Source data
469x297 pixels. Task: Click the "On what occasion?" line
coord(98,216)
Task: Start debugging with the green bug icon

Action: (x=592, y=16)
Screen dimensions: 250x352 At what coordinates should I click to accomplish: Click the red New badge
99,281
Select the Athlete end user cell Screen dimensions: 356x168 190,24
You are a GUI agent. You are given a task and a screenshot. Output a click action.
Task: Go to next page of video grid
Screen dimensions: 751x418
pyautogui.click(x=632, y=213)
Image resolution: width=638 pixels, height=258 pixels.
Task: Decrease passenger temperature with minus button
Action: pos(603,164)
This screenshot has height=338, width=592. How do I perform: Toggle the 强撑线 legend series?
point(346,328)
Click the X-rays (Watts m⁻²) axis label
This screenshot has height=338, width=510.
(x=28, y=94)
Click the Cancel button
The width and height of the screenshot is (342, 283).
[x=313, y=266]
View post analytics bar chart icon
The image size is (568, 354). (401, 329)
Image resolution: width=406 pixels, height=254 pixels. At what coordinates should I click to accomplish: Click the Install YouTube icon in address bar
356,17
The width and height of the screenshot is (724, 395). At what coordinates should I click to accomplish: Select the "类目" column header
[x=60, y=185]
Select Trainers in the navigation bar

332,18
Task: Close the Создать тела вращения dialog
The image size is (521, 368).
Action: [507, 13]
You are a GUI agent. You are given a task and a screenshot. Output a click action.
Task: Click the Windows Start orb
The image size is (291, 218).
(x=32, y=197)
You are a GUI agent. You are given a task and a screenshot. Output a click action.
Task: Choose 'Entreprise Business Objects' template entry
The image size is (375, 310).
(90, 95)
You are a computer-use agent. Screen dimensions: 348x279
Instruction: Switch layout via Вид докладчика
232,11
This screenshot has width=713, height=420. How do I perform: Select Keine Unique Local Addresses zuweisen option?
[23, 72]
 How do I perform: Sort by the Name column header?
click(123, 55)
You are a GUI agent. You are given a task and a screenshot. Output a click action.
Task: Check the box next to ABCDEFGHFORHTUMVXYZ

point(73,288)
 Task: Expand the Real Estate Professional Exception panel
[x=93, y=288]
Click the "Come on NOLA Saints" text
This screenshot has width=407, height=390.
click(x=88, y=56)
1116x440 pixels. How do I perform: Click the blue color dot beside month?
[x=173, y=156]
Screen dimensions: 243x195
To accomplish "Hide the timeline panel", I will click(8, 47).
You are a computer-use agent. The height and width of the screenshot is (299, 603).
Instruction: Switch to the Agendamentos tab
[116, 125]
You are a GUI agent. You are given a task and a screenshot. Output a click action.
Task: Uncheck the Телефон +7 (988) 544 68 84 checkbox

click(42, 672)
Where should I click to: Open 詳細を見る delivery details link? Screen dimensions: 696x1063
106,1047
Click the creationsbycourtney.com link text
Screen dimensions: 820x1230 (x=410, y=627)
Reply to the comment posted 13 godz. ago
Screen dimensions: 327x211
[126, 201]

*EXERCISE DIRECTIONS*
Please write out all of the records above, character for character.

*OUTPUT*
469x297 pixels. Task: Click the "On what occasion?" line
coord(98,216)
Task: Start debugging with the green bug icon

Action: (x=592, y=16)
Screen dimensions: 250x352 At what coordinates should I click to accomplish: Click the red New badge
99,281
Select the Athlete end user cell Screen dimensions: 356x168 190,24
You are a GUI agent. You are given a task and a screenshot. Output a click action.
Task: Go to next page of video grid
Screen dimensions: 751x418
pyautogui.click(x=632, y=213)
Image resolution: width=638 pixels, height=258 pixels.
Task: Decrease passenger temperature with minus button
Action: pos(603,164)
This screenshot has height=338, width=592. How do I perform: Toggle the 强撑线 legend series?
point(346,328)
Click the X-rays (Watts m⁻²) axis label
This screenshot has height=338, width=510.
(x=28, y=94)
Click the Cancel button
The width and height of the screenshot is (342, 283).
[x=313, y=266]
View post analytics bar chart icon
The image size is (568, 354). (401, 329)
Image resolution: width=406 pixels, height=254 pixels. At what coordinates should I click to accomplish: Click the Install YouTube icon in address bar
356,17
The width and height of the screenshot is (724, 395). At what coordinates should I click to accomplish: Select the "类目" column header
[x=60, y=185]
Select Trainers in the navigation bar

332,18
Task: Close the Создать тела вращения dialog
The image size is (521, 368).
Action: [507, 13]
You are a GUI agent. You are given a task and a screenshot. Output a click action.
Task: Click the Windows Start orb
The image size is (291, 218).
(x=32, y=197)
You are a GUI agent. You are given a task and a screenshot. Output a click action.
Task: Choose 'Entreprise Business Objects' template entry
The image size is (375, 310).
(90, 95)
You are a computer-use agent. Screen dimensions: 348x279
Instruction: Switch layout via Вид докладчика
232,11
This screenshot has width=713, height=420. How do I perform: Select Keine Unique Local Addresses zuweisen option?
[23, 72]
 How do I perform: Sort by the Name column header?
click(123, 55)
You are a GUI agent. You are given a task and a screenshot. Output a click action.
Task: Check the box next to ABCDEFGHFORHTUMVXYZ

point(73,288)
 Task: Expand the Real Estate Professional Exception panel
[x=93, y=288]
Click the "Come on NOLA Saints" text
This screenshot has width=407, height=390.
click(x=88, y=56)
1116x440 pixels. How do I perform: Click the blue color dot beside month?
[x=173, y=156]
Screen dimensions: 243x195
To accomplish "Hide the timeline panel", I will click(8, 47).
You are a computer-use agent. The height and width of the screenshot is (299, 603).
Instruction: Switch to the Agendamentos tab
[116, 125]
You are a GUI agent. You are given a task and a screenshot. Output a click action.
Task: Uncheck the Телефон +7 (988) 544 68 84 checkbox

click(42, 672)
Where should I click to: Open 詳細を見る delivery details link? Screen dimensions: 696x1063
106,1047
Click the creationsbycourtney.com link text
Screen dimensions: 820x1230 (x=410, y=627)
Reply to the comment posted 13 godz. ago
Screen dimensions: 327x211
[126, 201]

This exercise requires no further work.